--- DATA EXTRACT ---

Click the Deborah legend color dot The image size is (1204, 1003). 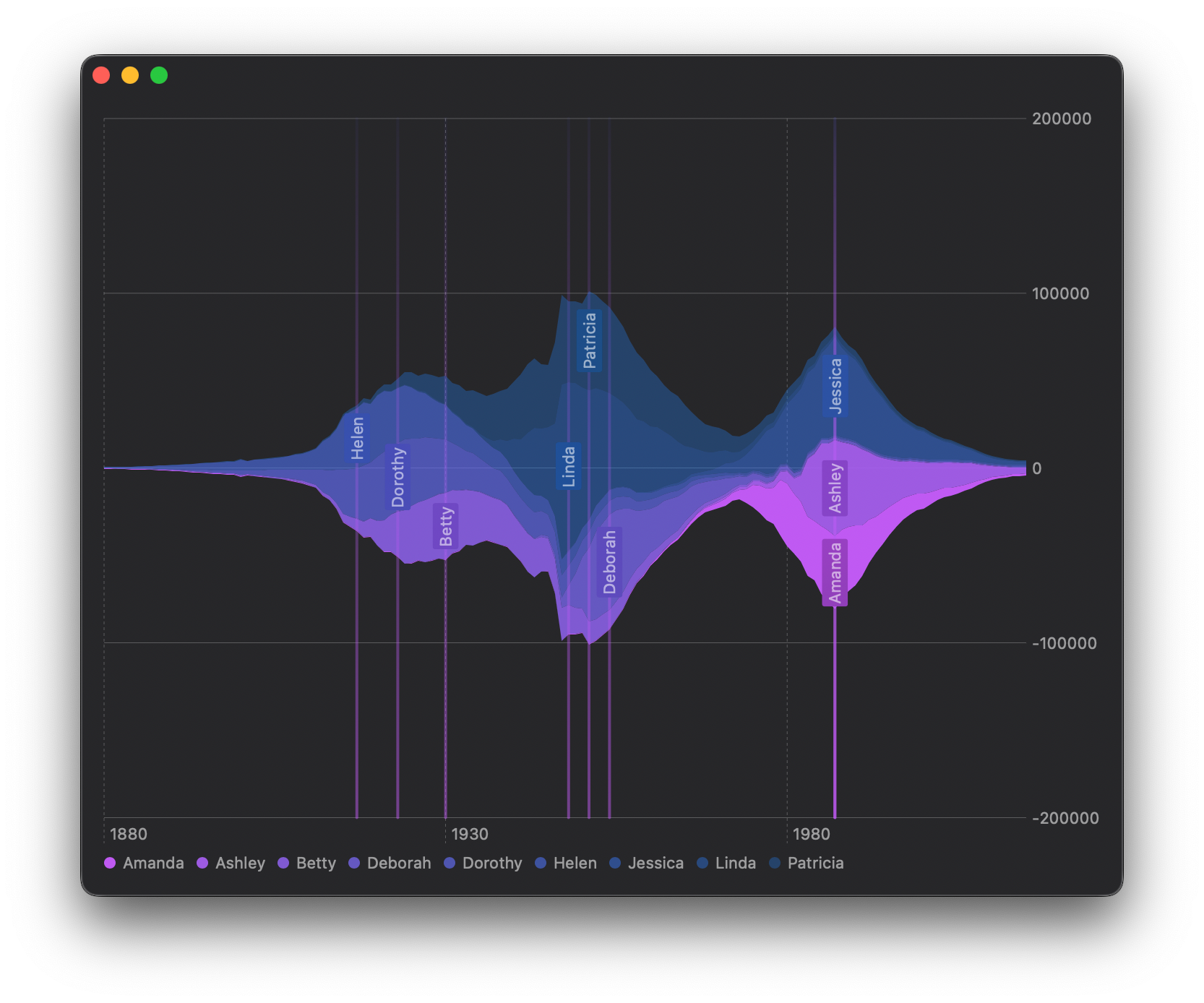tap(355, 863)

---
--- DATA EXTRACT ---

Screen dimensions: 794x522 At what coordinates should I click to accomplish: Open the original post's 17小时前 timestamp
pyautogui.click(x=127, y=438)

---
--- DATA EXTRACT ---

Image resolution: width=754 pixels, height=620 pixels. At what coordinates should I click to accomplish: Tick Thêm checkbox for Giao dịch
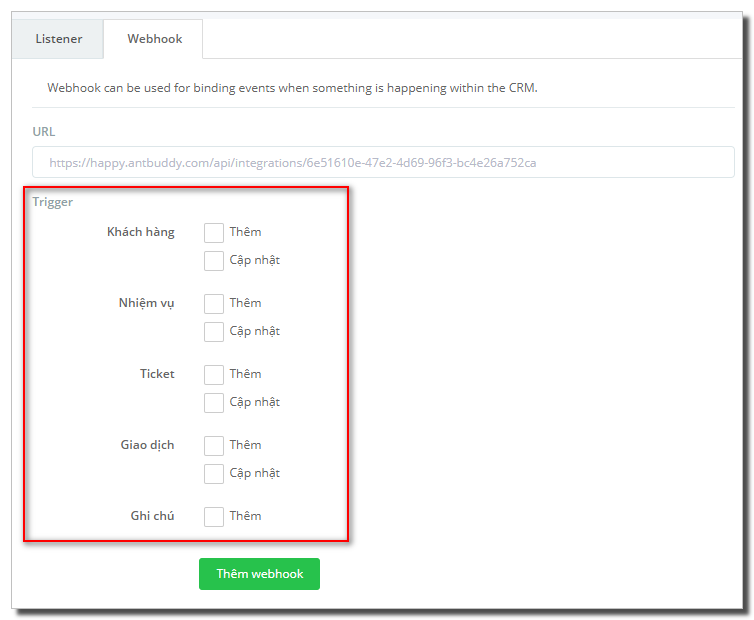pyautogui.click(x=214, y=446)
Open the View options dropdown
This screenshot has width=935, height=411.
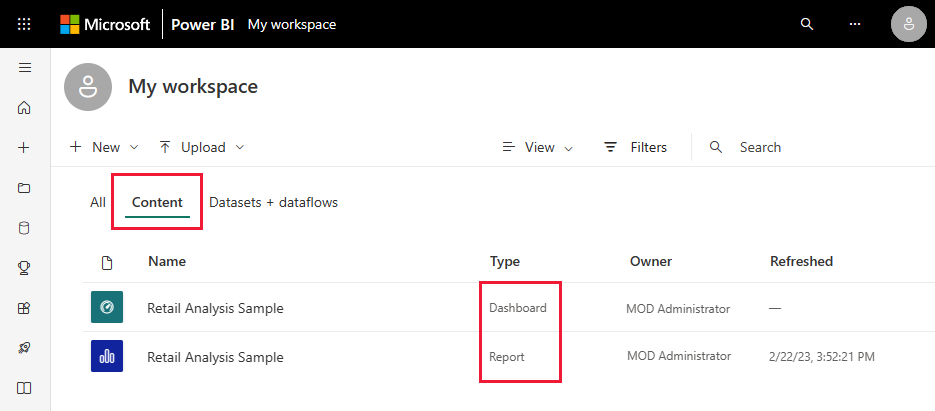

---

STATED TASK:
Please copy the lines verbatim, starting at the line that has "Screen dimensions: 794x522" and stopping after the line that has "pyautogui.click(x=127, y=438)".

CORRECT RESPONSE:
Screen dimensions: 794x522 At what coordinates should I click to accomplish: Open the original post's 17小时前 timestamp
pyautogui.click(x=127, y=438)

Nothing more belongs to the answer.